YOUR OBJECTIVE: Transcribe the records below in their entirety, and leave out each image.

━━━ DATA SHOWN ━━━

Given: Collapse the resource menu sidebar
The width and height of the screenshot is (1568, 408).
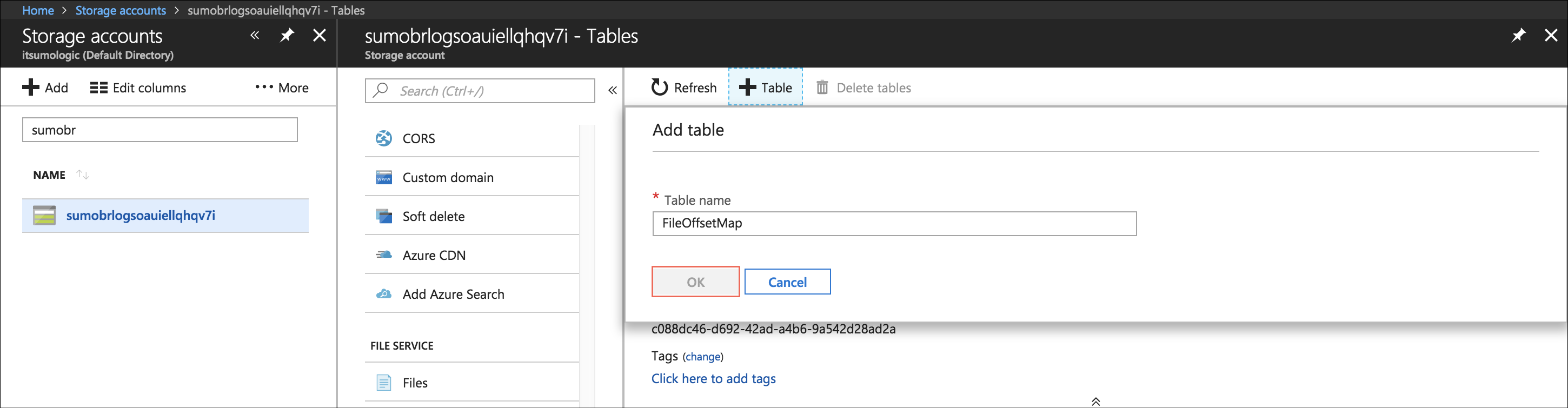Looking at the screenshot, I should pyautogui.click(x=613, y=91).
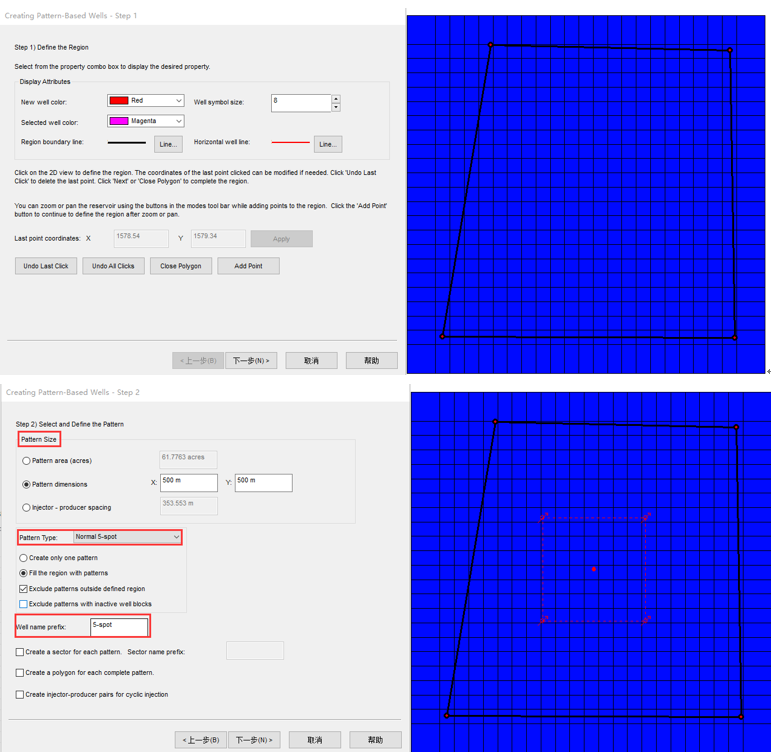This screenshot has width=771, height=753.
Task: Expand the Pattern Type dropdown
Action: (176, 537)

━━━

ANSWER BOX:
Given: Collapse the resource menu sidebar
The width and height of the screenshot is (1568, 408).
Looking at the screenshot, I should pyautogui.click(x=613, y=91).
This screenshot has width=771, height=753.
Task: Expand the Pattern Type dropdown
Action: (176, 537)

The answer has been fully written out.